## Records for processing
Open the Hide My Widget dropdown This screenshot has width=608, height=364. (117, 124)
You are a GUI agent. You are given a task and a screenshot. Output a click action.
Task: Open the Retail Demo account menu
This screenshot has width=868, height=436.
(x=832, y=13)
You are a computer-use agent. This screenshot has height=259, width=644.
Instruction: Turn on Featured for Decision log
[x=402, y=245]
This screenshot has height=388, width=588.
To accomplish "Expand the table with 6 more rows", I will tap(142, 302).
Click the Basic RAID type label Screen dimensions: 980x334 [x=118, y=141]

==

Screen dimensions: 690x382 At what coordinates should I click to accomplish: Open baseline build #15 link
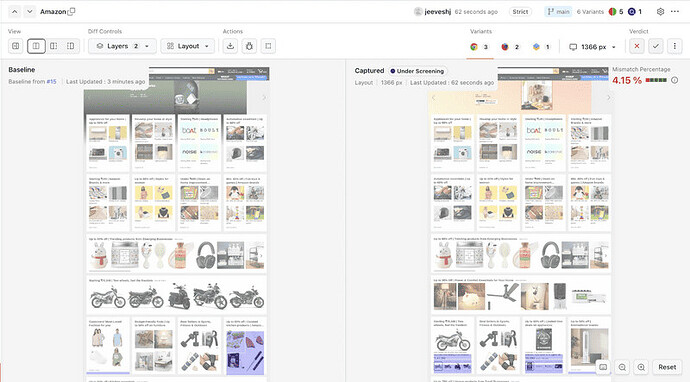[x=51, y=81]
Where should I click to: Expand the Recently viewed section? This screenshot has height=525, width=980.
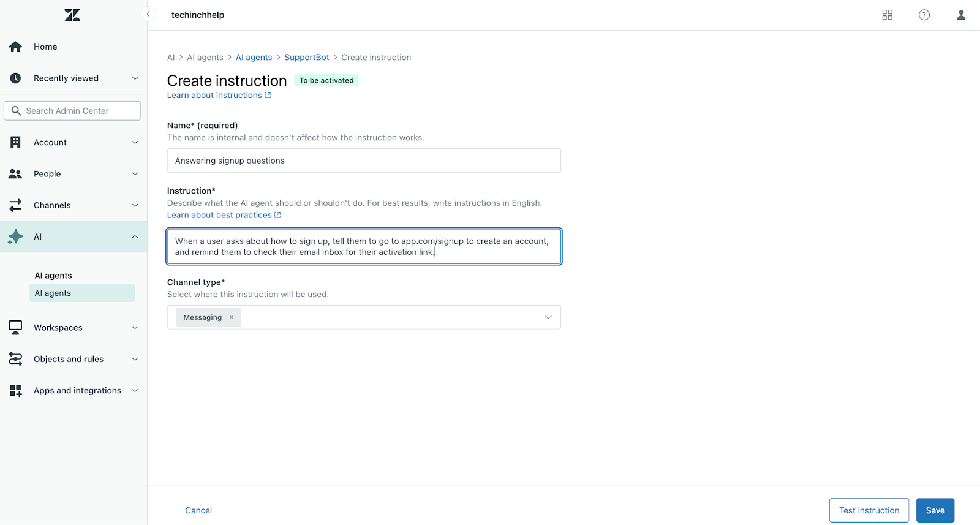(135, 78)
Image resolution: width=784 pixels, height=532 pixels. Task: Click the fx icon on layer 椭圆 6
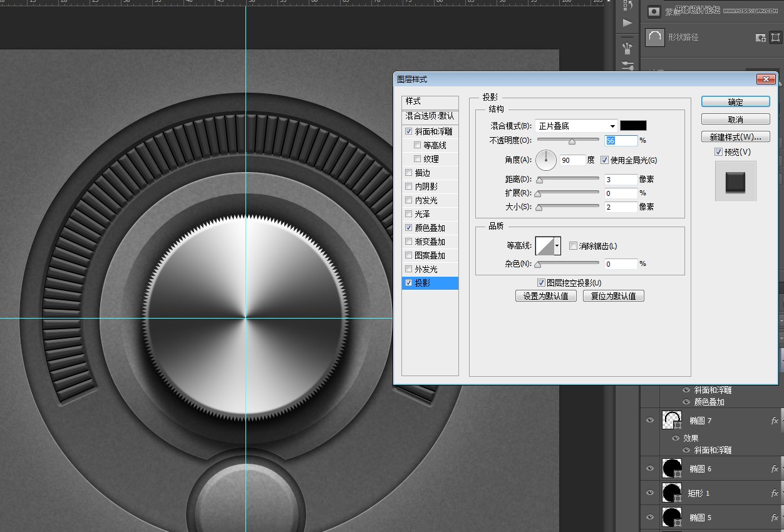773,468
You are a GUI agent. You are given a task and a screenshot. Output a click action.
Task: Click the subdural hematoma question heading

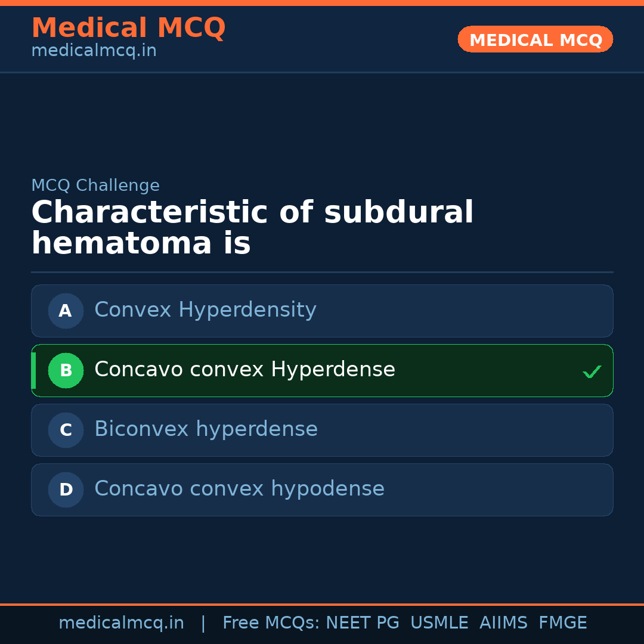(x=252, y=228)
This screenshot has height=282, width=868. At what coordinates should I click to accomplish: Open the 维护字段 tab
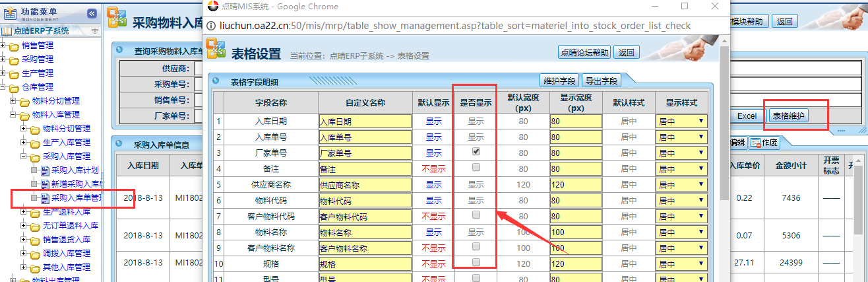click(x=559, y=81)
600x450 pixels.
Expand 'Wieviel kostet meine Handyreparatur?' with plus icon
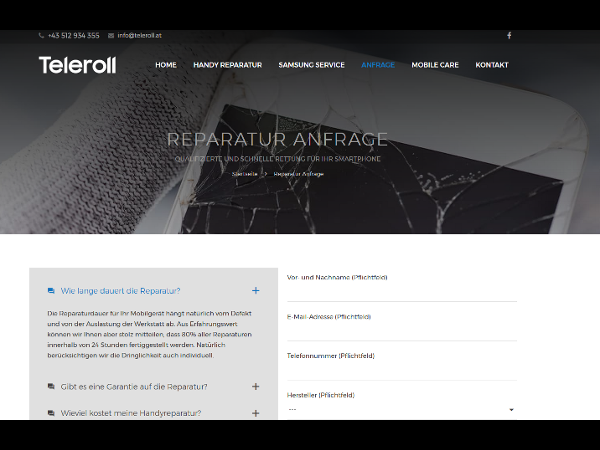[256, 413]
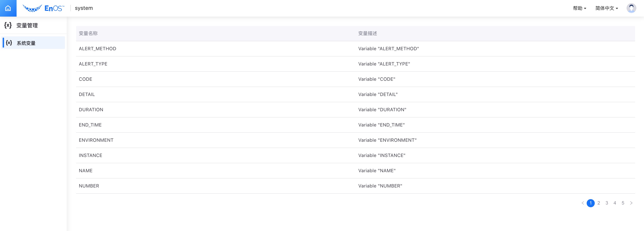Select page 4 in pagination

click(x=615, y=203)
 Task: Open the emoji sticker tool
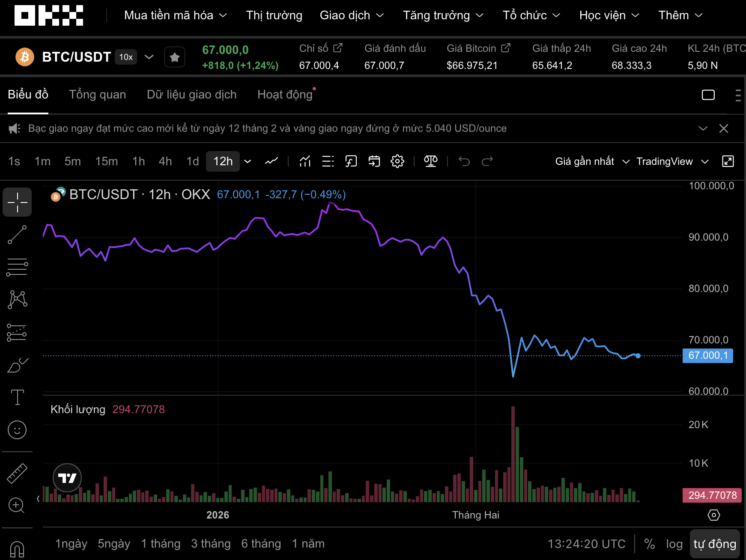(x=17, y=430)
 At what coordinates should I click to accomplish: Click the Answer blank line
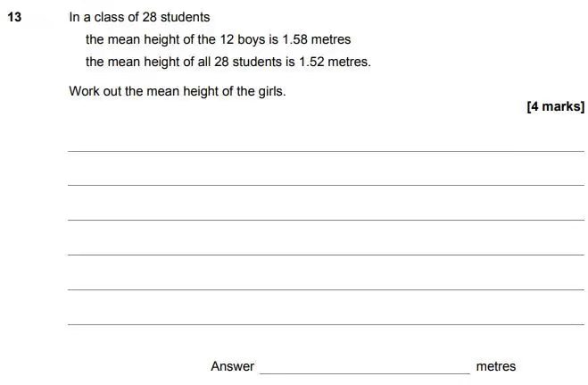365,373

---

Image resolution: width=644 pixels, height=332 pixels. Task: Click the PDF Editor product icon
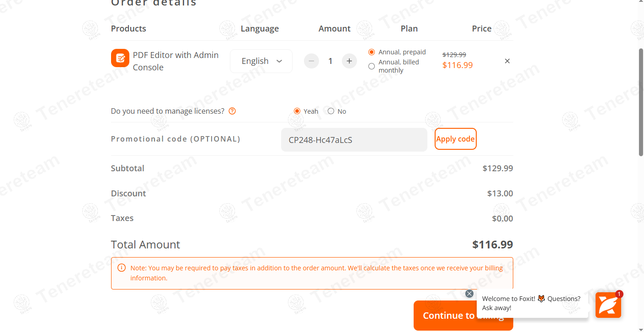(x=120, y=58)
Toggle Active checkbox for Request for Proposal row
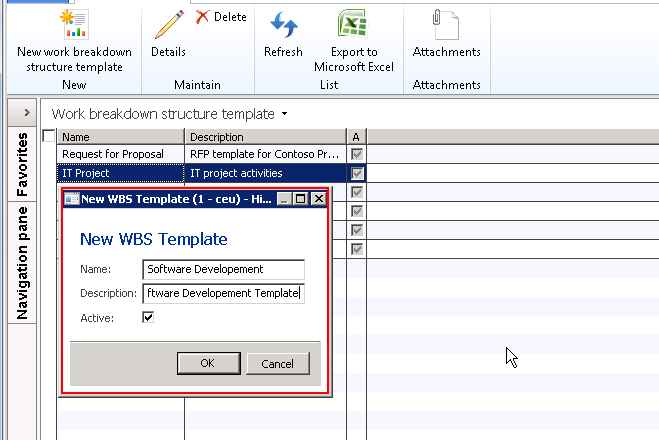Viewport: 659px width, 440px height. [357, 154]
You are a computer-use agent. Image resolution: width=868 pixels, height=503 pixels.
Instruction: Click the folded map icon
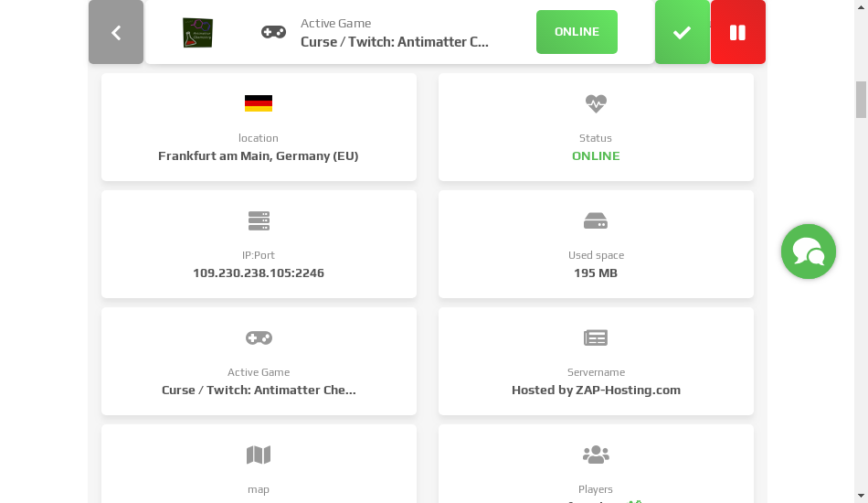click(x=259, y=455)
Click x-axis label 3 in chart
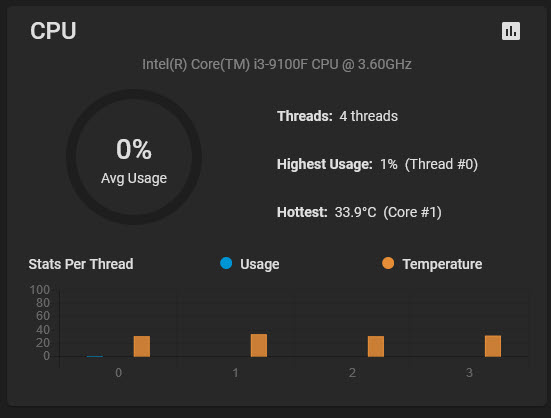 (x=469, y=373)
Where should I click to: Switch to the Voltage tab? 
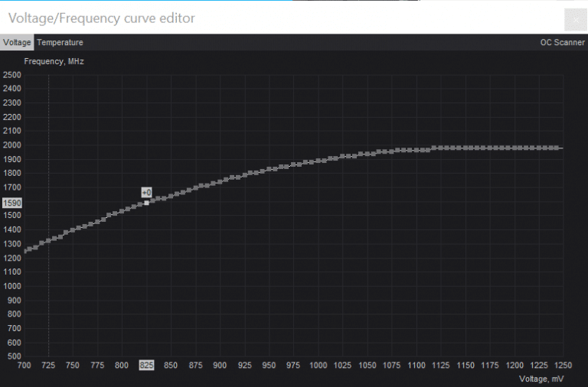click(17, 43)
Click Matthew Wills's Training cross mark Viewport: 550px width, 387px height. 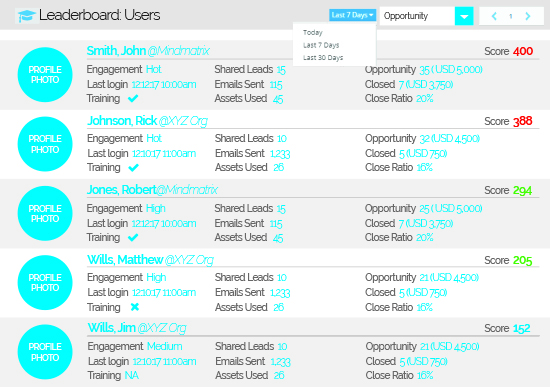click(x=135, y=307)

## Task description
In the listing above, find the line with "Open the Hide" and the line with "Click the Basic"; set down exactly those two lines and every line between them, nothing more.

## Solution to this task
Open the Hide My Widget dropdown This screenshot has width=608, height=364. (117, 124)
You are a GUI agent. You are given a task and a screenshot. Output a click action.
Task: Open the Retail Demo account menu
This screenshot has width=868, height=436.
(x=832, y=13)
You are a computer-use agent. This screenshot has height=259, width=644.
Instruction: Turn on Featured for Decision log
[x=402, y=245]
This screenshot has height=388, width=588.
To accomplish "Expand the table with 6 more rows", I will tap(142, 302).
Click the Basic RAID type label Screen dimensions: 980x334 [x=118, y=141]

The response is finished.